Task 1: Correlation with free association norms

Overview and main goals

In psychology, free associations are the first words that come to the mind of a native speaker when he or she is presented with a stimulus word, presumably retrieved from associative memory. It is tempting to make a connection between such free associations and the statistical association patterns of words in the linguistic experience of speakers, including both first-order associations (collocations) and higher-order associations (distributional similarity). The misleading terminological resemblance between the two concepts is not the only reason, though:

  • Neither free associations nor statistical association can be linked directly to a specific linguistic phenomenon (such as multiword expressions or a particular semantic relation) and are often considered epiphenomena in linguistic theory (which is based on categorial distinctions and symbolic models).
  • It is quite plausible to assume that associative memory reflects salient statistical association patterns in the experience of a person. For free associations between words, the predominant factor should be linguistic experience (although associations between non-linguistic concepts will certainly play a role as well).
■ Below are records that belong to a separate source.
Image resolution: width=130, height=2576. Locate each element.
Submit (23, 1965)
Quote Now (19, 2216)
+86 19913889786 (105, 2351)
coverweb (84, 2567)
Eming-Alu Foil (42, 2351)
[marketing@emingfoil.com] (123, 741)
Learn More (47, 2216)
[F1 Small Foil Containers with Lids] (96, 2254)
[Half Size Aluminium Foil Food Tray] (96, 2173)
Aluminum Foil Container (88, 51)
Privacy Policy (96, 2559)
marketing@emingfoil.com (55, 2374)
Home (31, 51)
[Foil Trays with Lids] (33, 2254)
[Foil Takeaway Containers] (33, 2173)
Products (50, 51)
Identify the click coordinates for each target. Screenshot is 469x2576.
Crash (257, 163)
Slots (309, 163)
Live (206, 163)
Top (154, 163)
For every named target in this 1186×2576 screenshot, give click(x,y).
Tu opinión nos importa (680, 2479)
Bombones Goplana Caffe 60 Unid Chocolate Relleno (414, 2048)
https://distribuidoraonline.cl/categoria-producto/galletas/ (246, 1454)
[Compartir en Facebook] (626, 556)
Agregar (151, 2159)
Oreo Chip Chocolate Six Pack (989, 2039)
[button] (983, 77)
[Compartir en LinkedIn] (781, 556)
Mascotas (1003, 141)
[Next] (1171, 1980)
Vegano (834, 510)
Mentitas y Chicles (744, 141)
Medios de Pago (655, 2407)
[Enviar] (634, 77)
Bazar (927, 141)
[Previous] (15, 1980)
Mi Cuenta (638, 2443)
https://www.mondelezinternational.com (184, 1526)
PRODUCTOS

In the shared task, we wish to find out to what extent free associations can be explained and predicted by statistical association measures computed from corpus data. The scientific goals of this experiment are twofold:

  1. Improve our understanding of free associations. In particular, we are interested in the interplay between first-order and higher-order statistical associations in human associative memory (e.g. bear evokes the hypernym animal and the property brown, but mouse evokes the compound mouse trap). In future shared tasks, we will also attempt to model the asymmetry of many free associations (e.g. bowler strongly evokes hat, but not vice versa).
  2. Evaluate free associations as a straightforward "baseline" interpretation of distributional similarity. If word space proves to be a good model of human associative memory, then we should perhaps focus more on the relation between such free associations and theoretical linguistic categories rather than studying the linguistic aspects of word space models directly. 1)

In order to address these questions, we propose the three subtasks described below. Note that ideally the same word space model should be used for all subtasks, although its similarity scores etc. will be interpreted in different ways, of course. Participants are specifically encouraged to combine first-order statistical associations (see www.collocations.de/AM) with their word space model and to discuss the respective contribution made by each type of association.

Data preparation

Association norms

Psychologists measure free association with so-called association norms: Native speakers are presented with stimulus words and are asked to write down the first word that comes to mind for each stimulus. The degree of free association between a stimulus (S) and response (R) is then quantified by the percentage of test subjects who produced R when presented with S. The data sets for this task are based on a large, freely available database of English association norms, the Edinburgh Associative Thesaurus (http://www.eat.rl.ac.uk/). 2)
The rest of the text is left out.